Die Entwicklung im Bereich KI verläuft hochdynamisch. Das macht die Ausbildung sicher recht anspruchsvoll. Gibt es so etwas wie Kernkompetenzen, die man den Studierenden vermitteln kann – unabhängig von Details, die sich ja gerade sehr schnell ändern?Alle Richtungen der KI erfordern solide mathematische Grundlagen – bei symbolischen Verfahren ist das eher die diskrete Mathematik, bei den subsymbolischen kommen Vektoralgebra und -analysis zum Einsatz. In beiden Fällen sind auch Wahrscheinlichkeitsrechnung und Statistik sehr wichtig. Dazu kommen Grundlagen der Berechenbarkeits- und Komplexitätstheorie sowie Algorithmik. Mit diesem im Grundstudium bereitgestellten fachlichen Rüstzeug sind die stark und häufig wechselnden Ansätze und Optimierungen bei KI-Verfahren eigentlich gut und schnell zu verstehen. Diese werden dann durch Spezialveranstaltungen vertieft.
Interview: Klaus Lüber (3. Dezember 2024)

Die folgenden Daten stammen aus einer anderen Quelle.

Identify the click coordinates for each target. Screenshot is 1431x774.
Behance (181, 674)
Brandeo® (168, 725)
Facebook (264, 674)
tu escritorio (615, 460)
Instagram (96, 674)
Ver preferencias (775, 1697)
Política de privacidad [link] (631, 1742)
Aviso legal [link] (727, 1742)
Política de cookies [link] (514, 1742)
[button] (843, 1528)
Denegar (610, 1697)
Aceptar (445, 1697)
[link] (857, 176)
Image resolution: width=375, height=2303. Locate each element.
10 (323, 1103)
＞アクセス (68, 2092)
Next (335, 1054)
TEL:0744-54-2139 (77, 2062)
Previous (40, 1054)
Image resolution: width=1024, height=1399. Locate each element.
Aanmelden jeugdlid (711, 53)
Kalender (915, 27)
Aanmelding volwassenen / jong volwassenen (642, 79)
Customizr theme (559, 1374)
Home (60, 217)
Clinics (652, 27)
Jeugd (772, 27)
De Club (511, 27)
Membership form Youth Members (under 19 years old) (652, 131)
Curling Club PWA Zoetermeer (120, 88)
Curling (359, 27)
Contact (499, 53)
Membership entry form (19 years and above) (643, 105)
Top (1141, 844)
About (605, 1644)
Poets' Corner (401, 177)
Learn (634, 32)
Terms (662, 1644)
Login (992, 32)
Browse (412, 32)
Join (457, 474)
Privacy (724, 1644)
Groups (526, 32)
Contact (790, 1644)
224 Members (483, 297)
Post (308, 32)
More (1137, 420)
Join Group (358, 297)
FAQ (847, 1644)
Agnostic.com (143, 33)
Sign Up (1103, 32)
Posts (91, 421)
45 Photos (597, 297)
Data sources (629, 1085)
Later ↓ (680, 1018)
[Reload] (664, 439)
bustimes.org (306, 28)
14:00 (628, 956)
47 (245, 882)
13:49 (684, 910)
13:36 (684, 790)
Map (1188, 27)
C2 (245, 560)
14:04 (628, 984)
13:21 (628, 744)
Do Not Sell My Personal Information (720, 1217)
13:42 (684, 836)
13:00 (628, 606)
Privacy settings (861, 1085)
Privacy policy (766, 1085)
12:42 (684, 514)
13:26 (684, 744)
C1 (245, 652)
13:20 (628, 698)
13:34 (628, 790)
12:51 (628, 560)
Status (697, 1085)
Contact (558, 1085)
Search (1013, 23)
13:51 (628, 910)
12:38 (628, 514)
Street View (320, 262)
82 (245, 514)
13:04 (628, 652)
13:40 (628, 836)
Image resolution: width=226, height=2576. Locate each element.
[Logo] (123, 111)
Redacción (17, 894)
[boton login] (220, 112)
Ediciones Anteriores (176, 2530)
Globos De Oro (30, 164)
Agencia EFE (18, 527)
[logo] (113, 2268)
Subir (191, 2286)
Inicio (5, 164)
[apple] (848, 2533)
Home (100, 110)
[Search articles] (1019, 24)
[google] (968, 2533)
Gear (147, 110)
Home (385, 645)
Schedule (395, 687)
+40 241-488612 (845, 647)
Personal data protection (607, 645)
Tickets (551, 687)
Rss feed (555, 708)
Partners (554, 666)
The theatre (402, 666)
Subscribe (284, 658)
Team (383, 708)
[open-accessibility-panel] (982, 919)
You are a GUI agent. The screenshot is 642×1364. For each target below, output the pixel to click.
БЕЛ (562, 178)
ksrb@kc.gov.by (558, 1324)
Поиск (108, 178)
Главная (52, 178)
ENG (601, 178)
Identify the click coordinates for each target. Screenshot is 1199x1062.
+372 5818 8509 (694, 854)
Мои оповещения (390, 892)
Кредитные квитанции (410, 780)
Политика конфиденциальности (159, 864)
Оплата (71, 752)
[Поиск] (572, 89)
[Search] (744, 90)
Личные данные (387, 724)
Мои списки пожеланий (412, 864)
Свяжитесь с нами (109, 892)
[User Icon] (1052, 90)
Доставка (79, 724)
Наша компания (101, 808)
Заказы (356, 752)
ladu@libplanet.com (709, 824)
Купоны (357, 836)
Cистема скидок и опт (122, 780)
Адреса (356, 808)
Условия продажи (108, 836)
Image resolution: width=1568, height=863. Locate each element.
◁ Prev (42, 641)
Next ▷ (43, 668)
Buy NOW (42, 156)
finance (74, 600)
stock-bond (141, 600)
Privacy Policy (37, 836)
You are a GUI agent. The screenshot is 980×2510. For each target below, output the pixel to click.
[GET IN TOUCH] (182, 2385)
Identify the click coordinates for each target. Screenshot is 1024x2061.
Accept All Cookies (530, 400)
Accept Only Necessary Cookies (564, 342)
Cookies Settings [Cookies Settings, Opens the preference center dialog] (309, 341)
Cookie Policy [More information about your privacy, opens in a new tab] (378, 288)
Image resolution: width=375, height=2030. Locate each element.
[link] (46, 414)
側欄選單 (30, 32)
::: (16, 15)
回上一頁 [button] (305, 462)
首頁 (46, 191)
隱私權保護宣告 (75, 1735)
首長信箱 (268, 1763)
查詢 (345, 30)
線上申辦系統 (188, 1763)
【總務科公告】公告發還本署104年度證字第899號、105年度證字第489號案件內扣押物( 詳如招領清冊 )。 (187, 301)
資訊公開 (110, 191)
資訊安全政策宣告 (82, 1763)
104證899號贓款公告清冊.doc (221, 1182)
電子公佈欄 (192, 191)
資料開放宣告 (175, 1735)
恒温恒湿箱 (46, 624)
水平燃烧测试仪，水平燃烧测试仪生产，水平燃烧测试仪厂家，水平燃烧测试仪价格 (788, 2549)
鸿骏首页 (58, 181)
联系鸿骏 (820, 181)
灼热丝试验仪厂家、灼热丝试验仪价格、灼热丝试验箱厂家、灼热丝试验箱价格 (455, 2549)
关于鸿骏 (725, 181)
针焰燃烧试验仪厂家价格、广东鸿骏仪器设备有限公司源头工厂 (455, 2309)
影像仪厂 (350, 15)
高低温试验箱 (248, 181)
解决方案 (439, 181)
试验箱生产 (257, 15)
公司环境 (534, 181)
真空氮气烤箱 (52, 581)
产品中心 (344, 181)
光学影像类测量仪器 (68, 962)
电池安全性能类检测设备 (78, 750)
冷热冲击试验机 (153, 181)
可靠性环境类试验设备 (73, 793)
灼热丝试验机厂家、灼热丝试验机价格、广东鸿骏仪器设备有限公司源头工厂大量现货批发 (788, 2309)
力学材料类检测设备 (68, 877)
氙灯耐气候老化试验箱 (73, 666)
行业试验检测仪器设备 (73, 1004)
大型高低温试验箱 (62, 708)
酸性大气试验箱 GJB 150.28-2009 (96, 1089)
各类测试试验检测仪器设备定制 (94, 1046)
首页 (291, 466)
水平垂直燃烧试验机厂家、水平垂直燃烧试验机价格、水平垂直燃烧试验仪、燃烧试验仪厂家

Über Prof. Sebastian Rudolph
Sebastian Rudolph ist seit April 2013 Professor für Computational Logic an der Technischen Universität Dresden. Er ist zudem geschäftsführender Direktor des Instituts für Künstliche Intelligenz an der Fakultät Informatik. Darüber hinaus ist Rudolph Mitglied der Steuerungsgruppe der Konrad Zuse School of Excellence in Embedded Composite Artificial Intelligence (SECAI). Im Rahmen eines ERC Grants forscht Sebastian Rudolph zum Thema Entscheidbarkeit in der Wissensrepräsentation.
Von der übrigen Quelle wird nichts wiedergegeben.